[Opening THE DATA section]

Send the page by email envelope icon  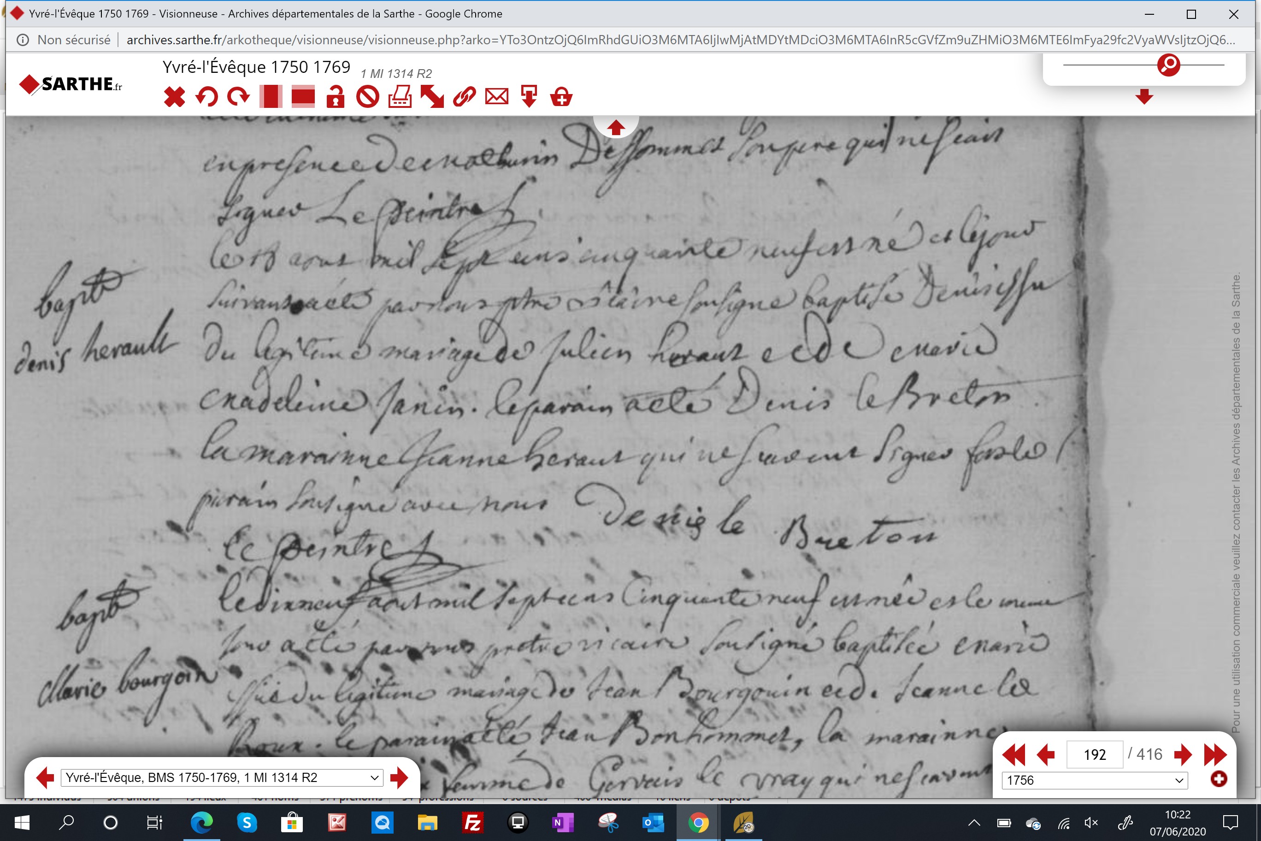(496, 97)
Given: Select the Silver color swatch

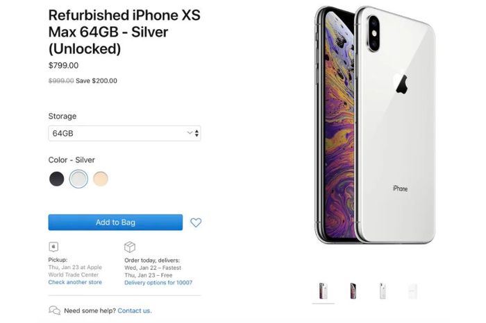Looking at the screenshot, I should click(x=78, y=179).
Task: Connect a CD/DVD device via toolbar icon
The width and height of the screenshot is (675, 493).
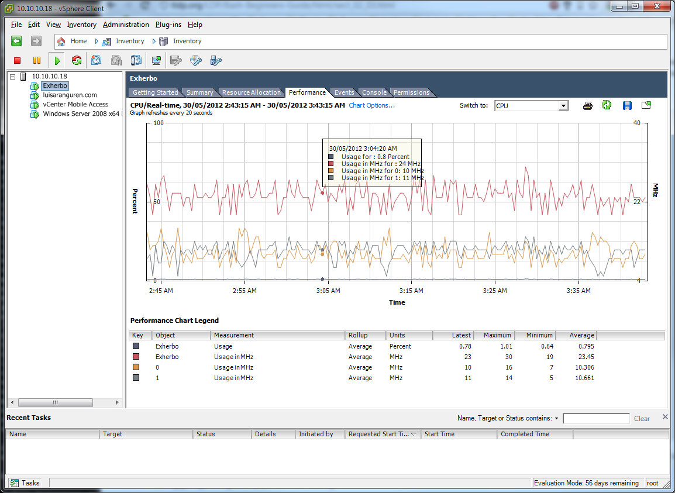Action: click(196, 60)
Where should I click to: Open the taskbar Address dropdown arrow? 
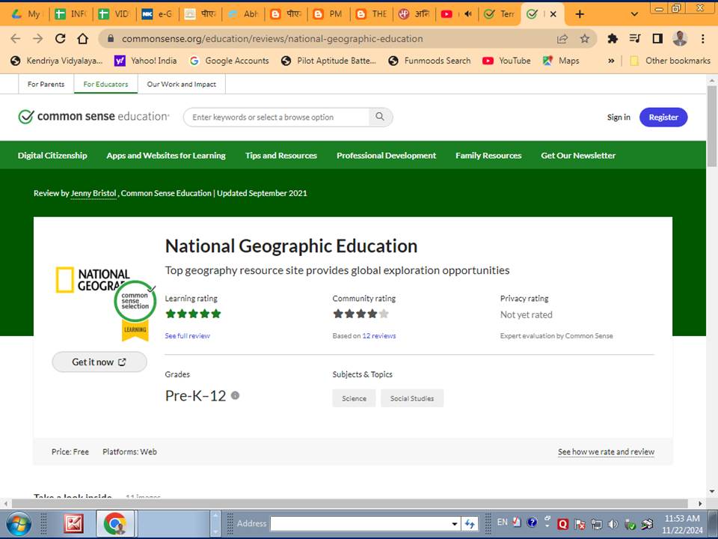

[Closing THE DATA section]
[Opening THE DATA section]

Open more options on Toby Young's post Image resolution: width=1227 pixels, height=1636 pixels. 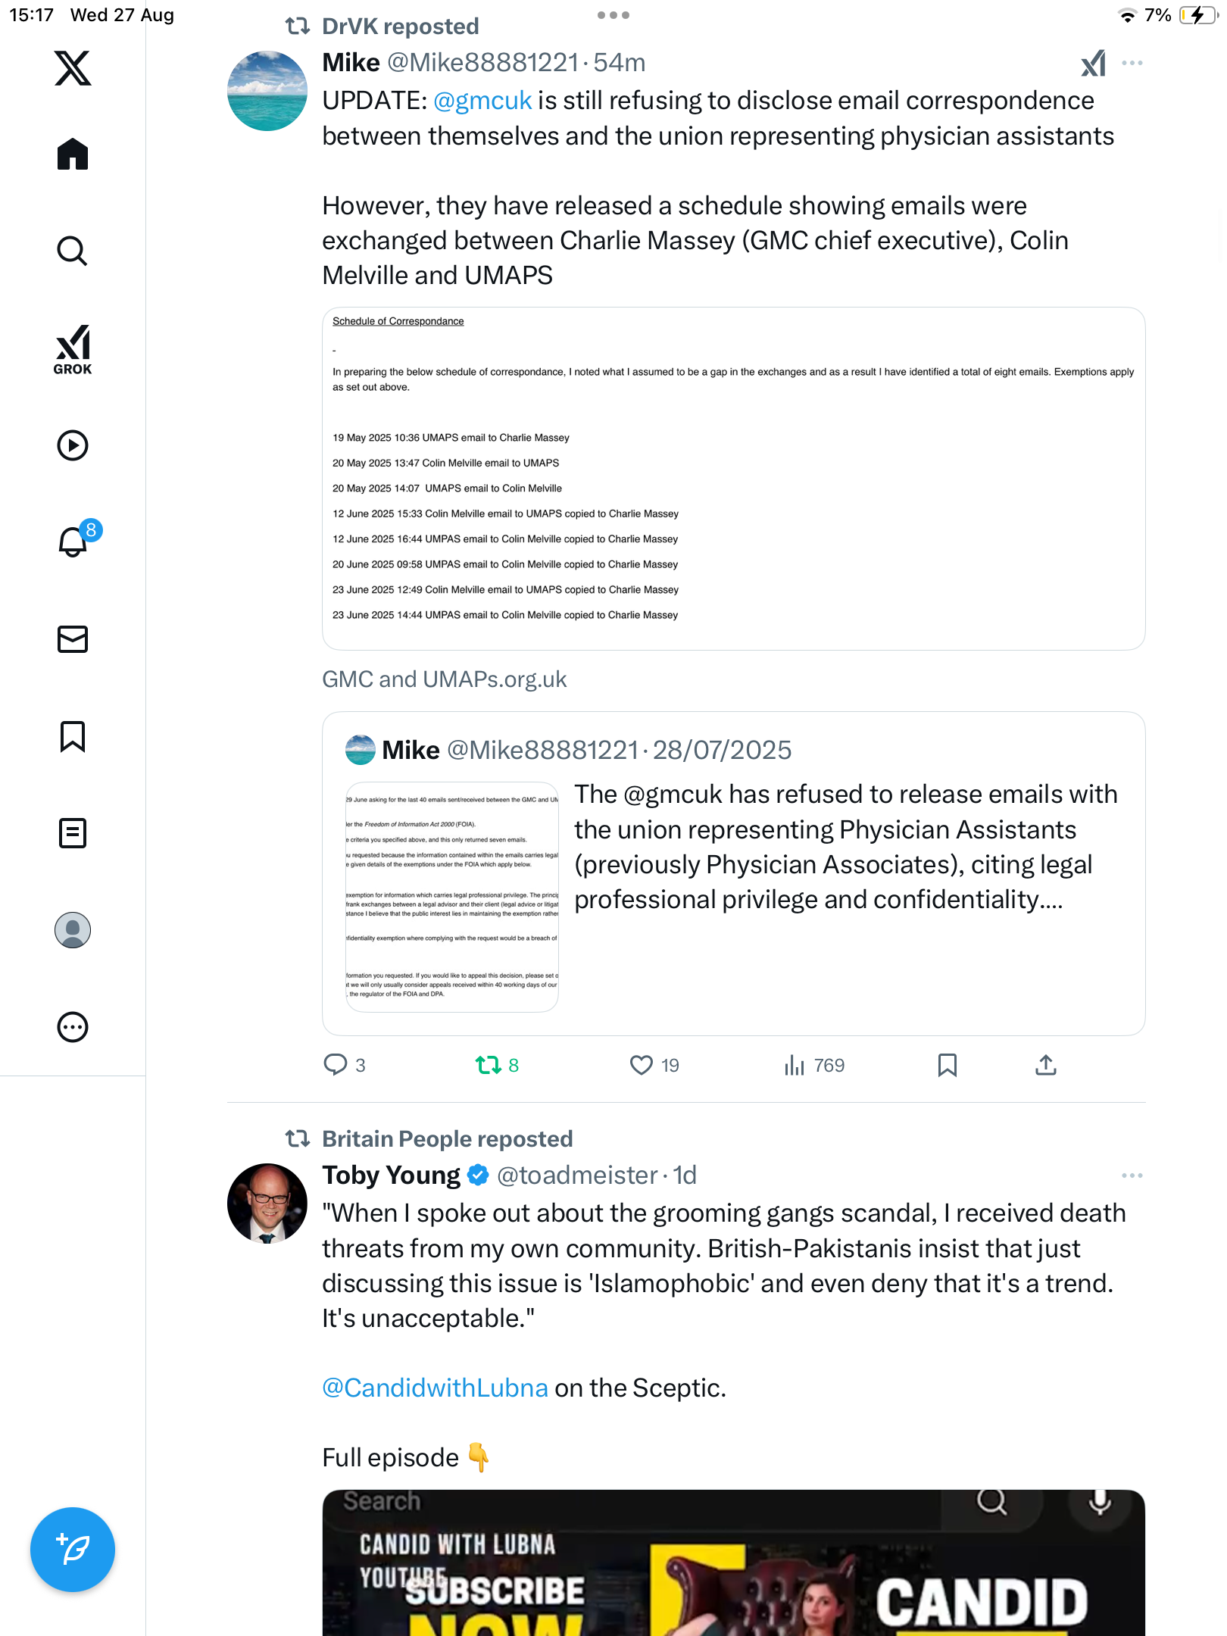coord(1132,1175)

[Closing THE DATA section]
[Opening THE DATA section]

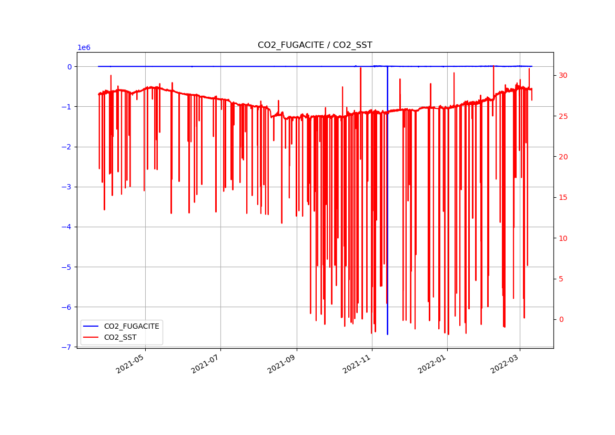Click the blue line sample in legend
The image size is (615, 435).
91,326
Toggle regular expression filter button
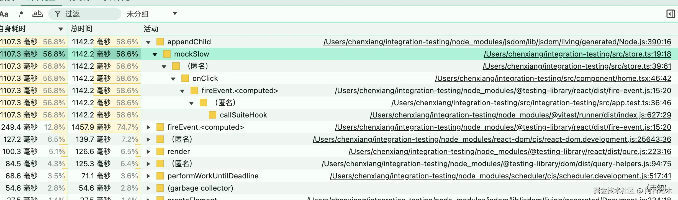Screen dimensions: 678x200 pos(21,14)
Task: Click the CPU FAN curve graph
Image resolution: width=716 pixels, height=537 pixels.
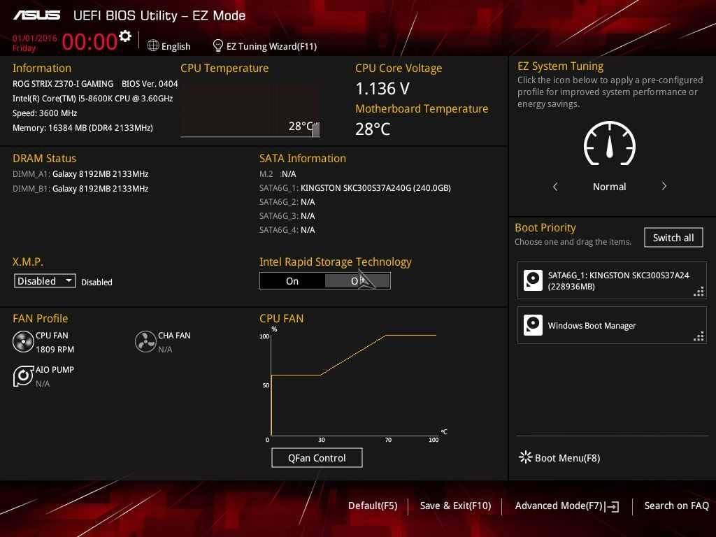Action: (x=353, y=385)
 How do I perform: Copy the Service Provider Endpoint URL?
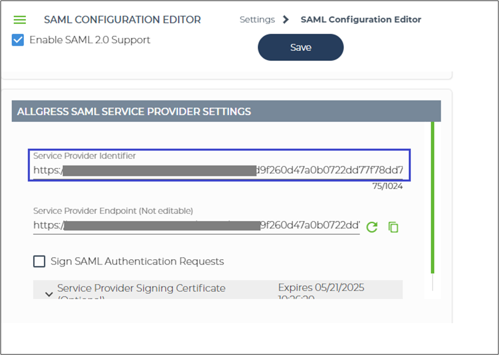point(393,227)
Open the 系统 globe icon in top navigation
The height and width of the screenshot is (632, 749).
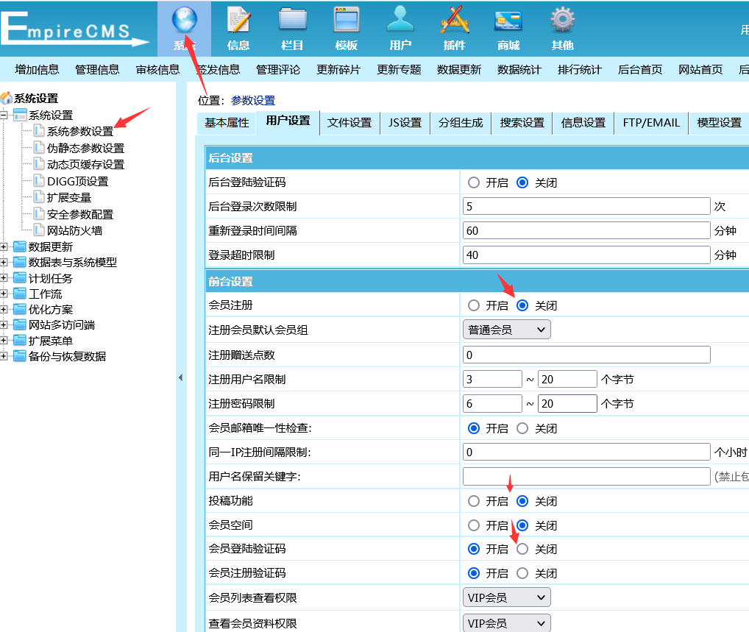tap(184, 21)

[Closing THE DATA section]

◆ **YOUR INSTRUCTIONS**
Copy nothing but the lines above that run from the one with "The width and" to the one with "Where should I", ends included; pictures stay out.

◆ **RESULT**
The width and height of the screenshot is (675, 493).
Action: click(196, 60)
Where should I click to: Open the taskbar Address dropdown arrow? 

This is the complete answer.